Исайя Берлин, пусть даже иностранец, был современником этих событий, чем я похвастаться не могу, и все же эти сведения вызывают у меня недоумение. Английское слово soldier имеет широкое поле значений, сюда можно зачислить не только солдат, но и офицеров. Тем не менее, трудно себе представить, чтобы этот контингент в такой степени изобиловал читателями Ахматовой и Пастернака - принимая во внимание и личный состав вооруженных сил, и природу творчества этих поэтов. Я, конечно же, нисколько не сомневаюсь, что такие случаи были. Но при воспоминании о войне все-таки первыми в голову приходят другие имена. Берлин вскользь упоминает о таком производителе "низкопробной" литературной продукции как Константин Симонов - не вижу оснований спорить с этой нелестной оценкой, но когда мы говорим о войне, почему-то само собой приходит на ум "Жди меня" или "Ты помнишь, Алеша, дороги Смоленщины...". А переписывали из тетрадки в тетрадку все-таки в первую очередь Есенина. В общем, картина выходит несколько более субъективной, чем могла бы. Почему? Как позволил Исайя Берлин ввести себя в заблуждение, и кому он это позволил? Ответ, впрочем, уже очевиден.

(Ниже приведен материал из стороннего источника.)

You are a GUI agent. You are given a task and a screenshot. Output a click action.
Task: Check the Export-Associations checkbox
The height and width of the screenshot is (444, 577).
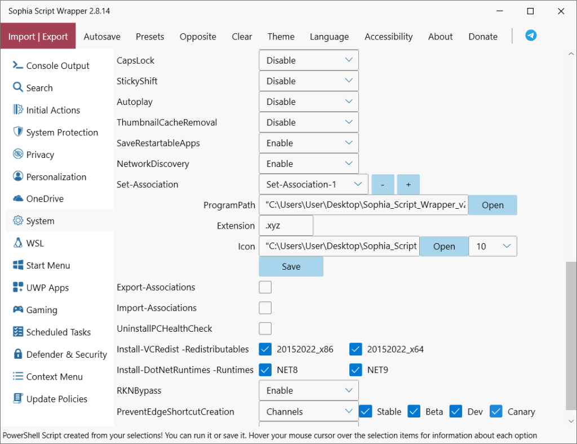pos(265,287)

В художественной прозе существует довольно распространенный прием: использование так называемого "ненадежного рассказчика". Повествование от первого лица автор поручает персонажу, чья неадекватность довольно скоро становится очевидной для читателя: то ли он слишком простодушен и наивен, то ли чересчер пристрастен. Мы понимаем, что события, которые рассказчик описывает, имеют совсем иной смысл, чем он сам думает или старается представить. Примеров можно привести множество: это Макар Девушкин Достоевского, Максим Максимыч Лермонтова или доктор Уотсон у Конан-Дойля. Иногда герой намеренно пытается скрыть от нас правду: в одном из романов Агаты Кристи, вопреки всем каноном детективного жанра, убийцей оказывается сам рассказчик. Прием можно вывернуть наизнанку: в "Холстомере" у Толстого повествование ведется от лица заведомо "наивной" лошади, обличающей человеческую глупость и жестокость.

Исайя Берлин писал не повесть, а информационную записку, и ни о каком намерении ввести в художественное заблуждение речи быть не может. Но эффект, вопреки воле автора, выходит очень похожий, и ненадежным рассказчиком предстает, увы, сам Берлин: незаметная соринка, попавшая ему в глаз, в конечном счете оборачивается изрядным бревном.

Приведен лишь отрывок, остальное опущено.